EPA shields information regarding administrator’s secret email account

Lisa Jackson / AP
February 8, 2013

The Environmental Protection Agency is blocking the release of key information around an alias email account used by its previous secretary by inappropriately applying a Freedom of Information Act exemption, three Republican lawmakers say.

Rep. Darrell Issa (R., Calif.), chairman of the House Oversight Committee, Rep. Lamar Smith (R. Texas), chairman of the House Science, Space, and Technology Committee, and Sen. David Vitter (R., La.), ranking member of the Senate Environment and Public Works Committee wrote a letter to the EPA’s inspector general yesterday requesting he broaden his ongoing investigation into the EPA to examine whether the agency improperly used FOIA exemptions.

The EPA’s inspector general has been investigating whether the agency "follows applicable laws and regulations when using private and alias email accounts to conduct official business," according to the letter.

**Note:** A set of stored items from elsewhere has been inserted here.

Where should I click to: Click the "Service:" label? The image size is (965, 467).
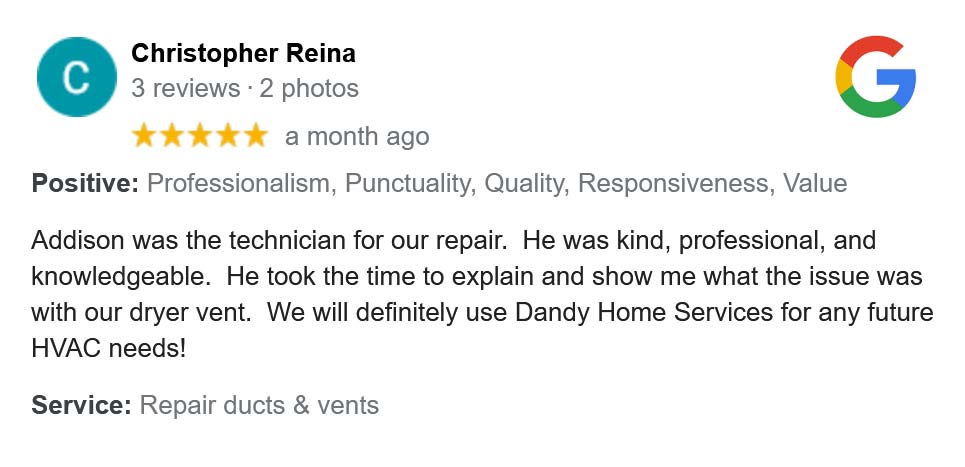click(x=82, y=405)
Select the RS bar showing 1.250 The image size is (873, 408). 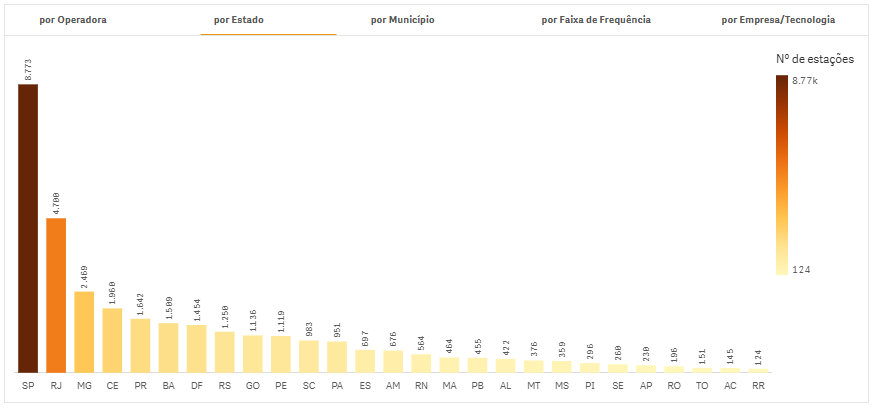pos(225,352)
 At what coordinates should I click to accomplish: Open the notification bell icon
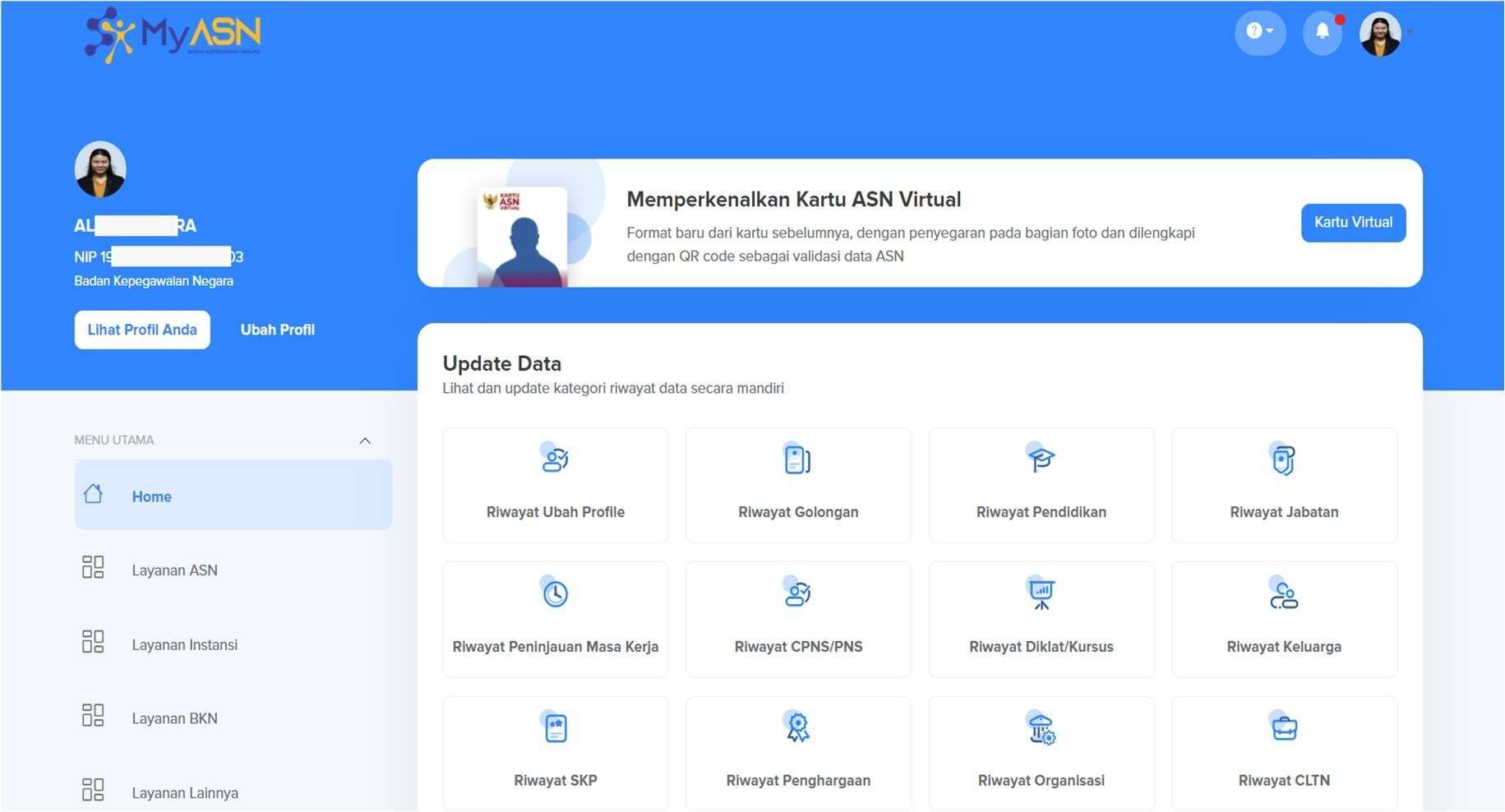[1322, 33]
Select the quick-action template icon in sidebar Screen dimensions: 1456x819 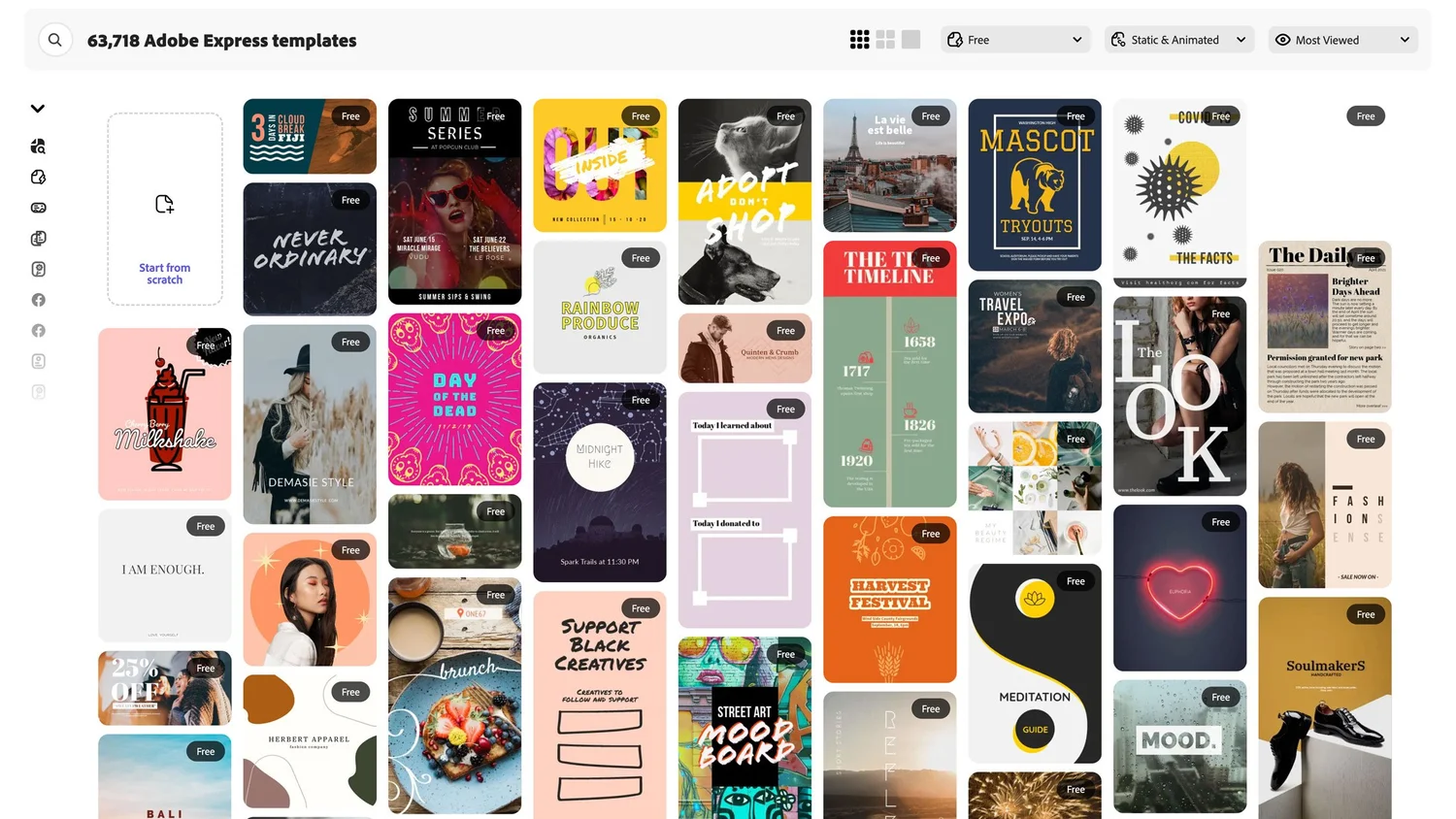point(38,177)
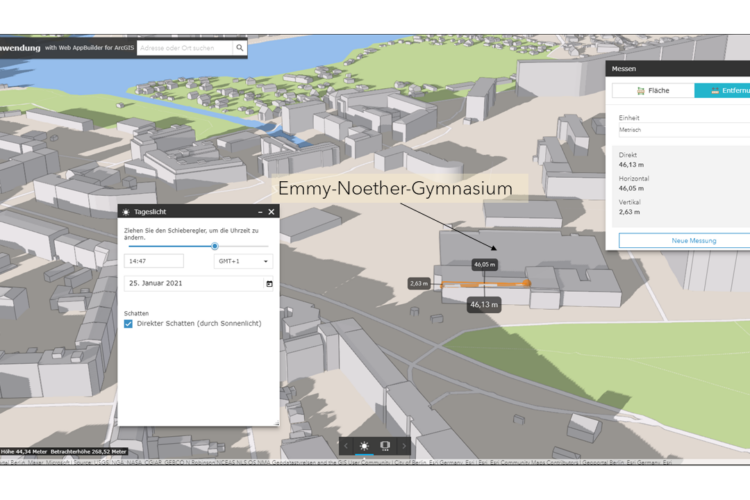Image resolution: width=750 pixels, height=500 pixels.
Task: Open the Daylight sun widget icon
Action: tap(365, 446)
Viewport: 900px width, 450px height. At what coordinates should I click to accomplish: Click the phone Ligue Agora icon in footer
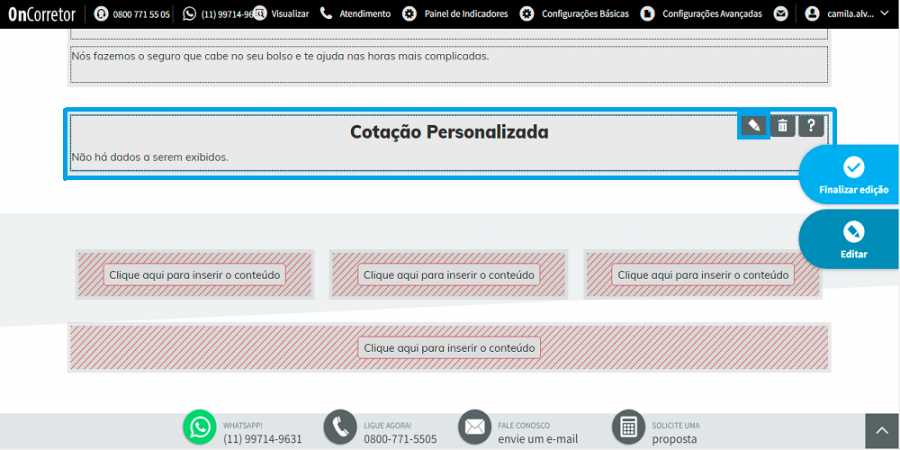pyautogui.click(x=340, y=427)
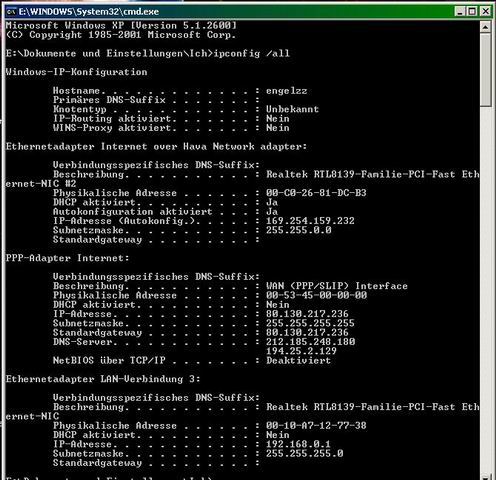The height and width of the screenshot is (480, 496).
Task: Click the NetBIOS value Deaktiviert
Action: coord(298,360)
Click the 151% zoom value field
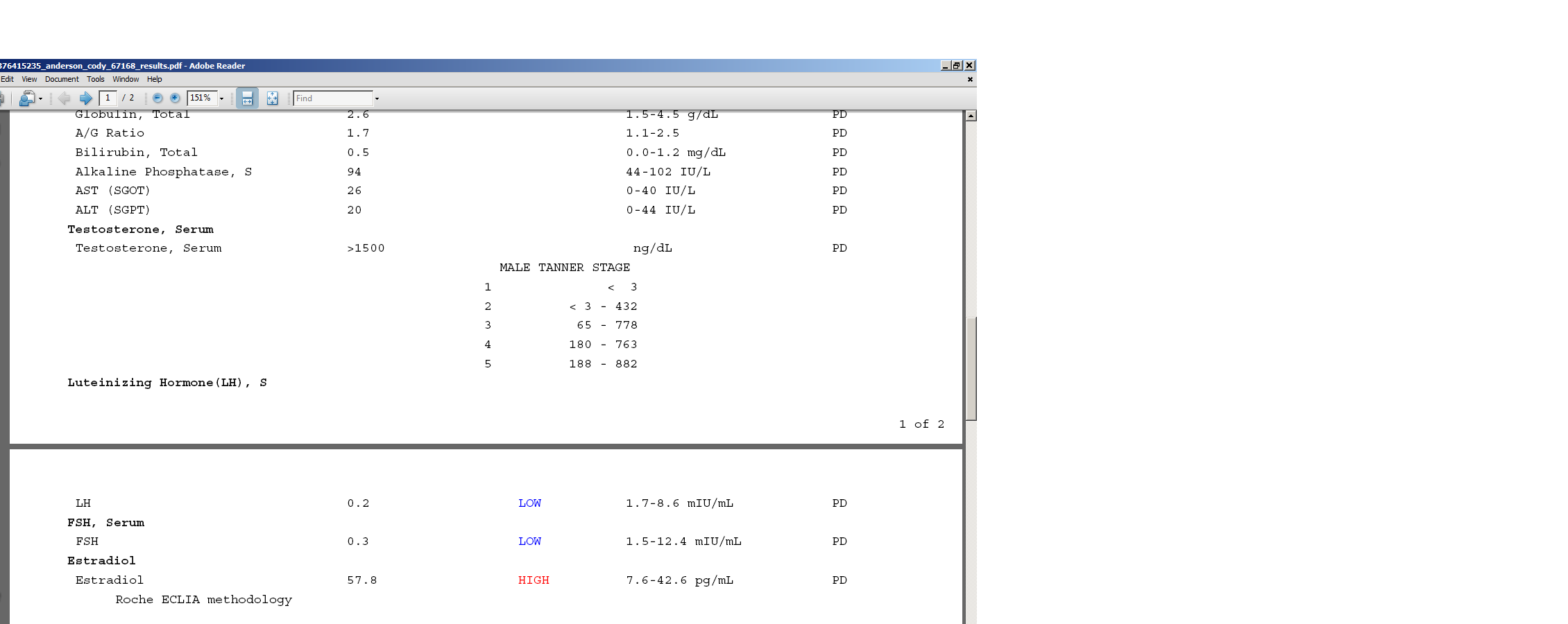 pyautogui.click(x=201, y=98)
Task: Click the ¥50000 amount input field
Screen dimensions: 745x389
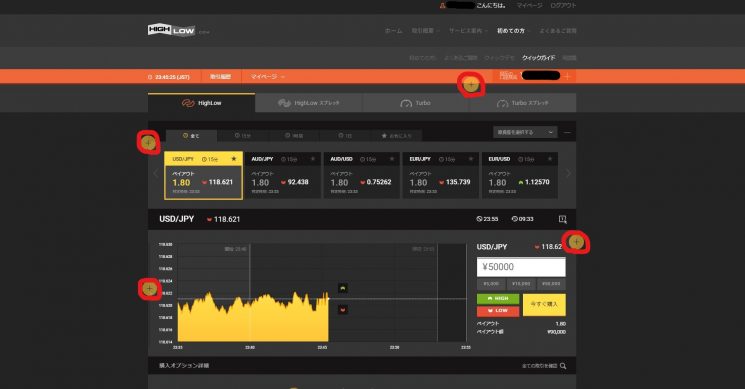Action: point(521,267)
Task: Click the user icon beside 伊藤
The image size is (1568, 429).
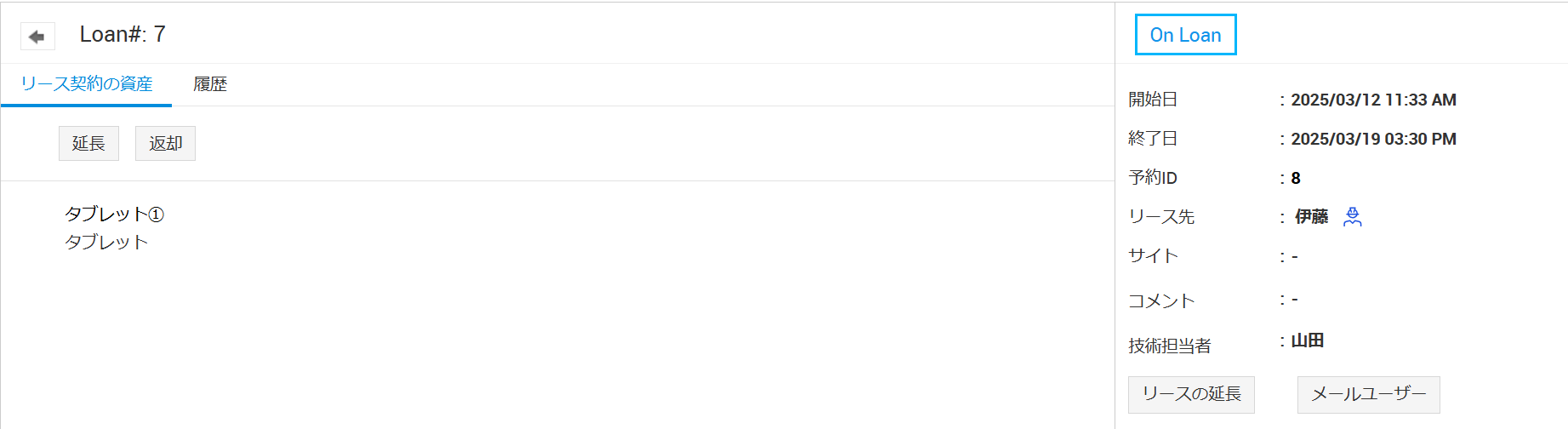Action: (x=1352, y=217)
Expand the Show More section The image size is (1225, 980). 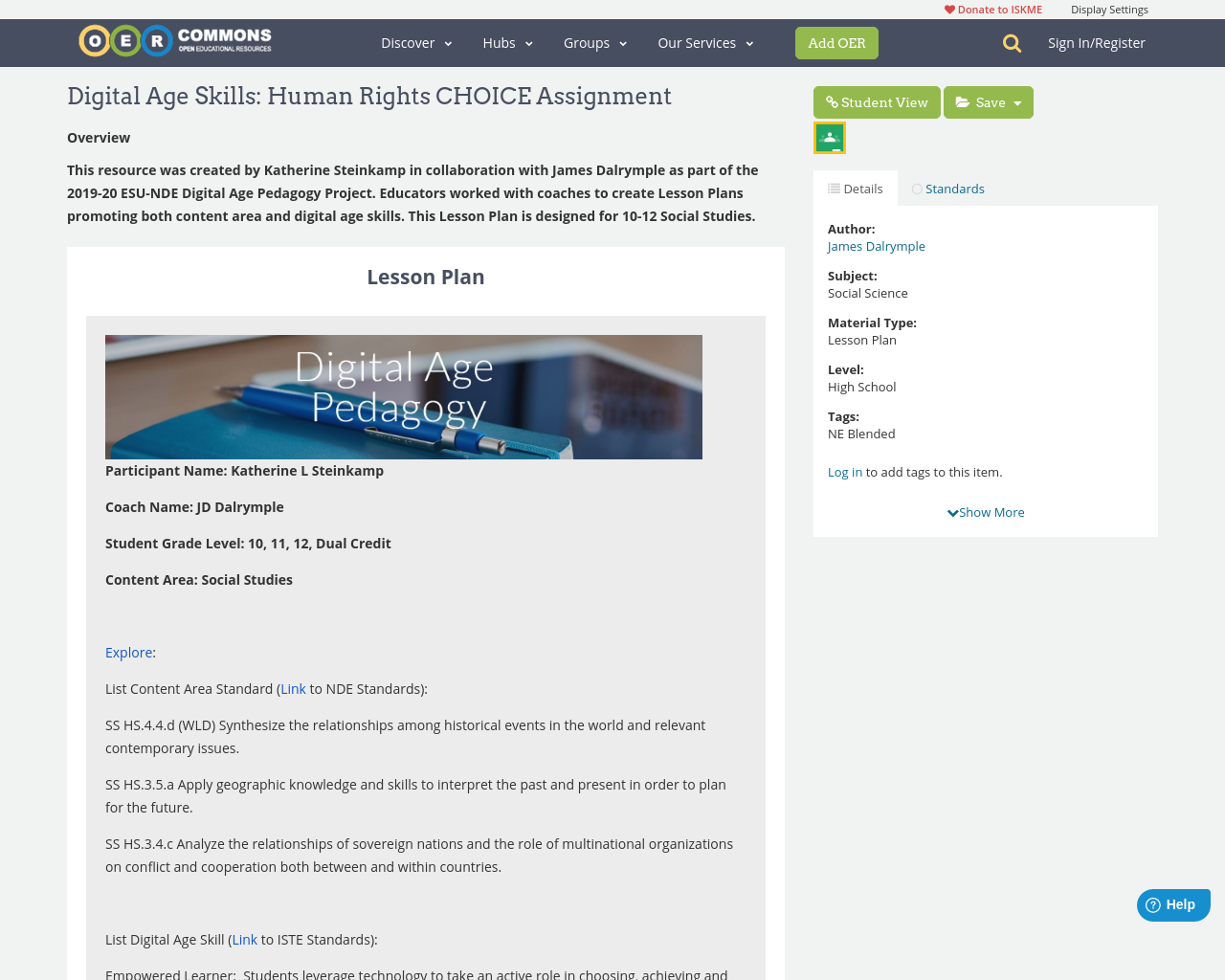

The inspector general opened the inquiry at the request of Smith’s committee.

"Since this initial request was sent, it has come to our attention that EPA is invoking questionable Freedom of Information Act (FOIA) exceptions to prevent the public from knowing the various email address(es) used by the administrator. Specifically, EPA has been improperly invoking Exemption 6 of FOIA to hide the email account name, the domain name, and the server used by Lisa Jackson in her capacity as administrator," the lawmakers wrote in the letter.

Exemption 6 protects an individual’s "personal privacy interests" from being released through a FOIA request, according to the Department of Justice.

The lawmakers wrote that Jackson used the "Richard Windsor" account "exclusively for internal agency correspondence," meaning "the administrator has no personal privacy interest in her alias email account."

"It’s a facially implausible use of the exemption, but we don’t know what’s behind it," said Chris Horner, senior fellow for the Competitive Enterprise Institute. Horner’s investigations uncovered the Windsor account.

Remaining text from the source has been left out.